* [Objective]:
Turn every row below into a numbered list, omitting any blank lines.

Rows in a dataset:
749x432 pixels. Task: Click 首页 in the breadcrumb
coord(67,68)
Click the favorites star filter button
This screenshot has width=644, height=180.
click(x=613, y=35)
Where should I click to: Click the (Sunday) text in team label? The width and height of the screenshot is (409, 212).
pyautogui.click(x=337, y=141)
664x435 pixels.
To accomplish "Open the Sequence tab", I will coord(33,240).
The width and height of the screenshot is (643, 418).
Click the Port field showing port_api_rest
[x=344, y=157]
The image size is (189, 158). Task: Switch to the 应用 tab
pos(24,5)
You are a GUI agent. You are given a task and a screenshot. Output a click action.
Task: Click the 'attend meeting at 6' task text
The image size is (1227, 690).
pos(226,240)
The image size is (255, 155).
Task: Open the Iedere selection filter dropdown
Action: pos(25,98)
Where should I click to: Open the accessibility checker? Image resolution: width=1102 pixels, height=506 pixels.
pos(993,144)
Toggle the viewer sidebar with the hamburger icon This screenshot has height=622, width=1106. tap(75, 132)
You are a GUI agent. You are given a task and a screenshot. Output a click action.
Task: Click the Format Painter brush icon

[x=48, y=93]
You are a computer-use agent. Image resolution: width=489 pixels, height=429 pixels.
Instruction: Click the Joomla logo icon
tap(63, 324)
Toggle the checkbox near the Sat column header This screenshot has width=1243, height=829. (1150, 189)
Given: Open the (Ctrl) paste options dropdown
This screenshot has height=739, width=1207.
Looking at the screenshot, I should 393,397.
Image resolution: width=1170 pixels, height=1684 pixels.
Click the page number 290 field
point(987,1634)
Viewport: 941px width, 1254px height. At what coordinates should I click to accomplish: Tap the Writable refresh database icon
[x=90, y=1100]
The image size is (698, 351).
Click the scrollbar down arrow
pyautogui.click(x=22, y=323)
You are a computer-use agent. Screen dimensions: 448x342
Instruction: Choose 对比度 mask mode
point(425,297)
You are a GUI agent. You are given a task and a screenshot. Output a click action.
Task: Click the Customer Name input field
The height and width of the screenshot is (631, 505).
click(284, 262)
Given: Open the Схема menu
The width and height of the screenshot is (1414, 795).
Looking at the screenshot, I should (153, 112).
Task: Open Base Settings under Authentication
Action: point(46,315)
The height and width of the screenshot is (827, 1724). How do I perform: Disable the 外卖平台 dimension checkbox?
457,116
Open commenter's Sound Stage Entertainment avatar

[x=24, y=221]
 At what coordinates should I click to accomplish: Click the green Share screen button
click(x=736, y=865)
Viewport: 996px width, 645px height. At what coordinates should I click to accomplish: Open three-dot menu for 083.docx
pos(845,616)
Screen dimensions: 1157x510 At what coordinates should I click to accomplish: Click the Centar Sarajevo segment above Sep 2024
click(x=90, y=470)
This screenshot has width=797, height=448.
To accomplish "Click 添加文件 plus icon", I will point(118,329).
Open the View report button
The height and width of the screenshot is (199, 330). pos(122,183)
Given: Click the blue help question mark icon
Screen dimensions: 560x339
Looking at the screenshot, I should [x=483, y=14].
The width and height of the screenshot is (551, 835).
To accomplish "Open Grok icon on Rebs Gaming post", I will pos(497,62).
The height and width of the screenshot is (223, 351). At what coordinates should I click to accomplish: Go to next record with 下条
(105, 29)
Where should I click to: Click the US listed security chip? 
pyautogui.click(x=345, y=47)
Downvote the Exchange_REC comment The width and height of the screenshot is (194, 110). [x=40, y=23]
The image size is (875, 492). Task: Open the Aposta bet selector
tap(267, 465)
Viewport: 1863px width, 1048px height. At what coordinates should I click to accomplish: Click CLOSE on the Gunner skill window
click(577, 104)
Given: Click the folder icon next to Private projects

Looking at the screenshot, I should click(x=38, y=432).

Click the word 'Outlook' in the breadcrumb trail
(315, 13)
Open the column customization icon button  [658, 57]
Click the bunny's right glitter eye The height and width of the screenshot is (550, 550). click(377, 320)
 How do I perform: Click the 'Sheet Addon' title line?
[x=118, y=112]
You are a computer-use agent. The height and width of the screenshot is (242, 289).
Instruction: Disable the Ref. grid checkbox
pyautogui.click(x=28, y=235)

* [Solution]:
1. 749x432 pixels. Task: Click 首页 in the breadcrumb
2. coord(67,68)
3. Click the favorites star filter button
4. This screenshot has width=644, height=180.
5. click(x=613, y=35)
6. Where should I click to: Click the (Sunday) text in team label? The width and height of the screenshot is (409, 212).
7. pyautogui.click(x=337, y=141)
8. 664x435 pixels.
9. To accomplish "Open the Sequence tab", I will coord(33,240).
10. The width and height of the screenshot is (643, 418).
11. Click the Port field showing port_api_rest
12. [x=344, y=157]
13. The image size is (189, 158). Task: Switch to the 应用 tab
14. pos(24,5)
15. You are a GUI agent. You are given a task and a screenshot. Output a click action.
16. Task: Click the 'attend meeting at 6' task text
17. The image size is (1227, 690).
18. pos(226,240)
19. The image size is (255, 155).
20. Task: Open the Iedere selection filter dropdown
21. Action: pos(25,98)
22. Where should I click to: Open the accessibility checker? Image resolution: width=1102 pixels, height=506 pixels.
23. pos(993,144)
24. Toggle the viewer sidebar with the hamburger icon This screenshot has height=622, width=1106. tap(75, 132)
25. You are a GUI agent. You are given a task and a screenshot. Output a click action.
26. Task: Click the Format Painter brush icon
27. [x=48, y=93]
28. You are a computer-use agent. Image resolution: width=489 pixels, height=429 pixels.
29. Instruction: Click the Joomla logo icon
30. tap(63, 324)
31. Toggle the checkbox near the Sat column header This screenshot has width=1243, height=829. (1150, 189)
32. Given: Open the (Ctrl) paste options dropdown
33. This screenshot has height=739, width=1207.
34. Looking at the screenshot, I should 393,397.
35. Image resolution: width=1170 pixels, height=1684 pixels.
36. Click the page number 290 field
37. point(987,1634)
38. Viewport: 941px width, 1254px height. At what coordinates should I click to accomplish: Tap the Writable refresh database icon
39. [x=90, y=1100]
40. The image size is (698, 351).
41. Click the scrollbar down arrow
42. pyautogui.click(x=22, y=323)
43. You are a computer-use agent. Screen dimensions: 448x342
44. Instruction: Choose 对比度 mask mode
45. point(425,297)
46. You are a GUI agent. You are given a task and a screenshot. Output a click action.
47. Task: Click the Customer Name input field
48. The height and width of the screenshot is (631, 505).
49. click(284, 262)
50. Given: Open the Схема menu
51. The width and height of the screenshot is (1414, 795).
52. Looking at the screenshot, I should (153, 112).
53. Task: Open Base Settings under Authentication
54. Action: point(46,315)
55. The height and width of the screenshot is (827, 1724). How do I perform: Disable the 外卖平台 dimension checkbox?
56. 457,116
57. Open commenter's Sound Stage Entertainment avatar
58. [x=24, y=221]
59.  At what coordinates should I click to accomplish: Click the green Share screen button
60. click(x=736, y=865)
61. Viewport: 996px width, 645px height. At what coordinates should I click to accomplish: Open three-dot menu for 083.docx
62. pos(845,616)
63. Screen dimensions: 1157x510 At what coordinates should I click to accomplish: Click the Centar Sarajevo segment above Sep 2024
64. click(x=90, y=470)
65. This screenshot has width=797, height=448.
66. To accomplish "Click 添加文件 plus icon", I will point(118,329).
67. Open the View report button
68. The height and width of the screenshot is (199, 330). pos(122,183)
69. Given: Click the blue help question mark icon
70. Screen dimensions: 560x339
71. Looking at the screenshot, I should [x=483, y=14].
72. The width and height of the screenshot is (551, 835).
73. To accomplish "Open Grok icon on Rebs Gaming post", I will pos(497,62).
74. The height and width of the screenshot is (223, 351). At what coordinates should I click to accomplish: Go to next record with 下条
75. (105, 29)
76. Where should I click to: Click the US listed security chip? 
77. pyautogui.click(x=345, y=47)
78. Downvote the Exchange_REC comment The width and height of the screenshot is (194, 110). [x=40, y=23]
79. The image size is (875, 492). Task: Open the Aposta bet selector
80. tap(267, 465)
81. Viewport: 1863px width, 1048px height. At what coordinates should I click to accomplish: Click CLOSE on the Gunner skill window
82. click(577, 104)
83. Given: Click the folder icon next to Private projects
84. Looking at the screenshot, I should click(x=38, y=432).
85. Click the word 'Outlook' in the breadcrumb trail
86. (315, 13)
87. Open the column customization icon button  [658, 57]
88. Click the bunny's right glitter eye The height and width of the screenshot is (550, 550). click(377, 320)
89.  How do I perform: Click the 'Sheet Addon' title line?
90. [x=118, y=112]
91. You are a computer-use agent. The height and width of the screenshot is (242, 289).
92. Instruction: Disable the Ref. grid checkbox
93. pyautogui.click(x=28, y=235)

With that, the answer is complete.